◆ Text segment
=== Section Start ===

We are looking at one of the “structural reforms” based on the belief that a much smaller public service sector as a share of the whole economy is “good for growth”.
In addition to the R160-billion over three years, where the two latter years must lead to vast numbers of people being retrenched, the supplementary budget announced in June noted that another unspecified R231-billion will be cut from public expenditure over two years, starting from April 2021.
The estimated more than R300-billion fall in tax revenue is caused by the lockdown and will hit the budget in this year. The R231-billion in non-interest spending cut is planned for the two years that follow. It is also a part of the structural adjustment programme of the treasury. It is not a conjectural measure.
A range of alternative policy measures to these structural reforms have been suggested. At the core of all suggestions from nongovernmental organisations outside the corporate nexus are two ideas. The first is that a necessary “green new deal” after the Covid-19 crisis must also be red: the redistribution of wealth from the rich to the poor has to take place. A tax on financial wealth is a self-evident requirement of such a programme.

=== Section End ===

◆ Information given
=== Section Start ===

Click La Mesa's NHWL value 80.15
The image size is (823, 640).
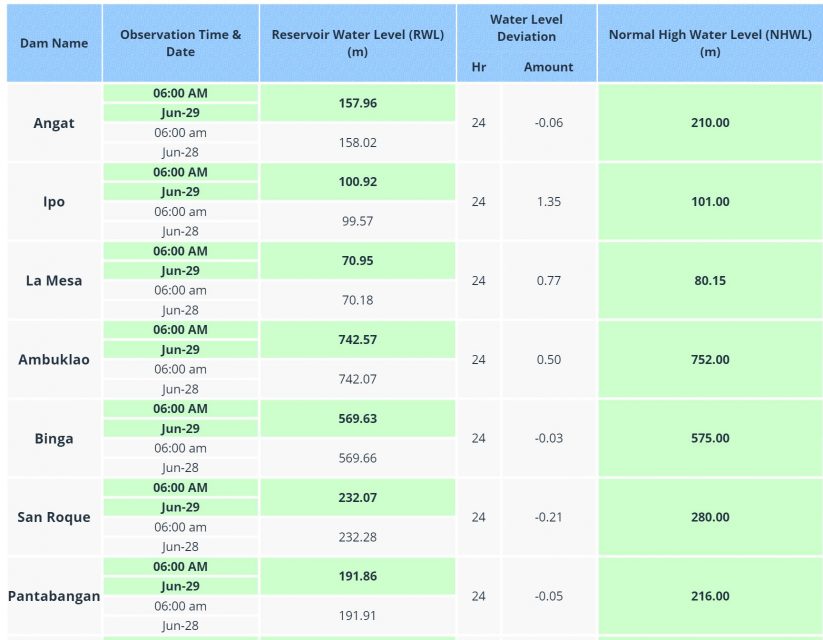(710, 280)
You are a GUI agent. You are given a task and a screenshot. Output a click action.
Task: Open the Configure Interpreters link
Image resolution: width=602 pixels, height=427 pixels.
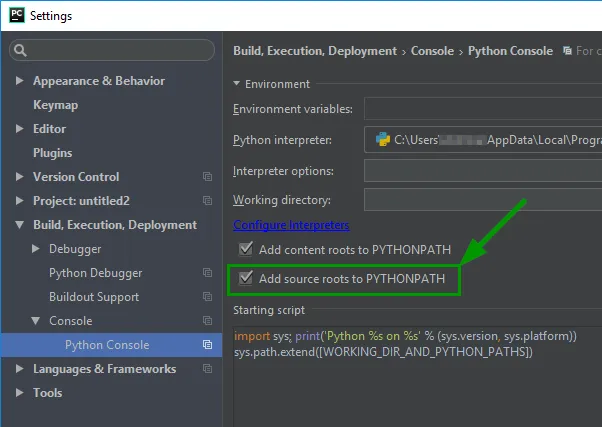click(291, 225)
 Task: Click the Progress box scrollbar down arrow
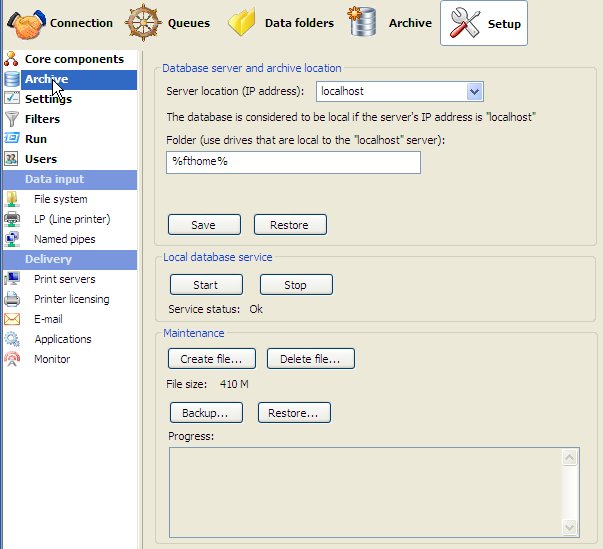coord(571,527)
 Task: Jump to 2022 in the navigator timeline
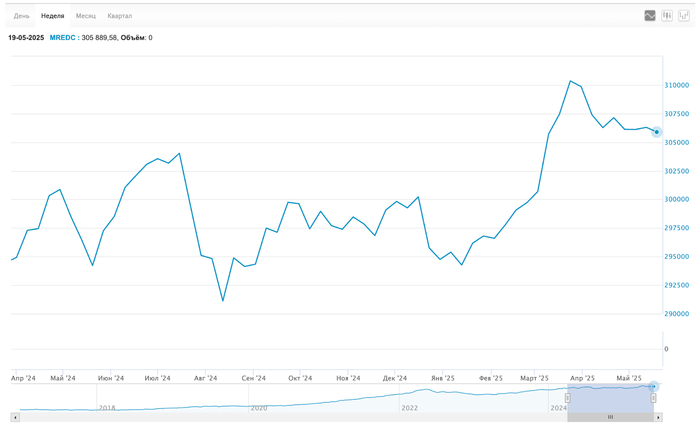click(409, 408)
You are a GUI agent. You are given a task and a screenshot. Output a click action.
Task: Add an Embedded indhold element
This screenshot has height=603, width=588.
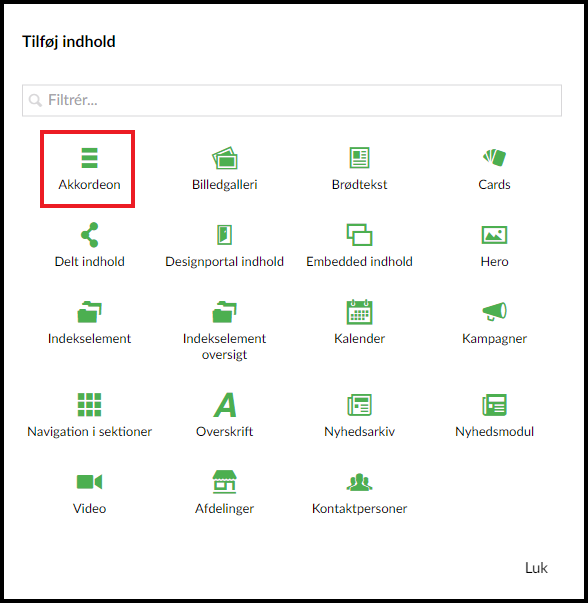click(x=359, y=245)
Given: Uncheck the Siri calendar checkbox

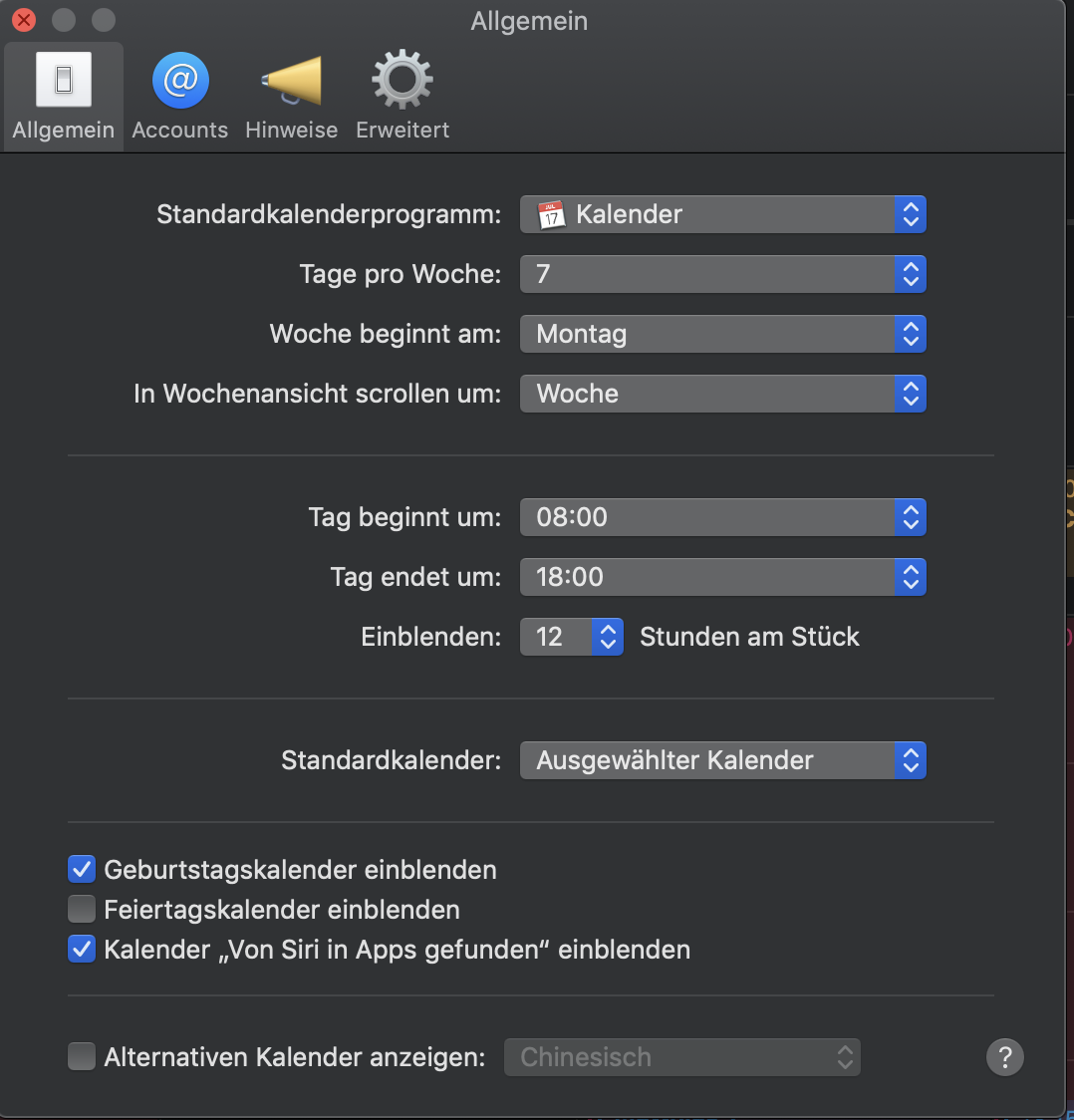Looking at the screenshot, I should point(81,949).
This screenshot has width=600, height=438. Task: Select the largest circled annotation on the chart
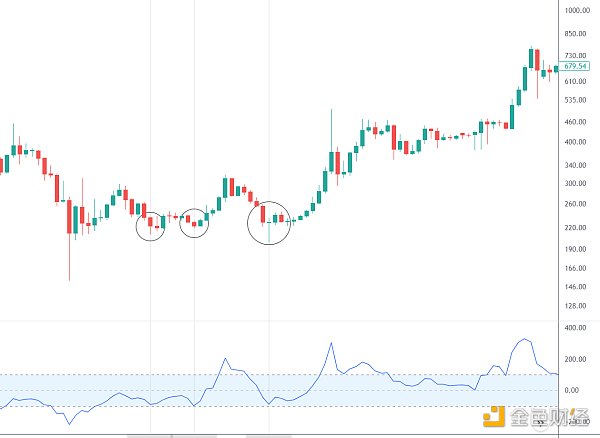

=== Section End ===

◆ Problems and tasks
a - In the text on public spending cuts, how much more will be cut from public spending over two years starting in April 2021?
b - Carry the text on public spending cuts forward from its final sentence.

◆ Answer list
a - Another R231-billion.

b -
The second idea is that a turn to domestic production, financing and local markets are necessary. A quarter of a century of fruitless reliance on private international capital has to be abandoned to restart the economy.
The IMF’s very legitimacy as an institution has been questioned during the Covid crisis by the United Nations’ Conference of Trade and Development. UNCTAD wants to cancel US$1-trillion of developing country debt. It objects to the RFI programme and the piecemeal debt holidays of both the IMF and the G20.
The authority of UNCTAD would provide a political opening for a progressive government. Instead of this, the “corporate finance faction” of the ANC is intent on embedding neoliberalism in ways that would require social upheaval to reverse.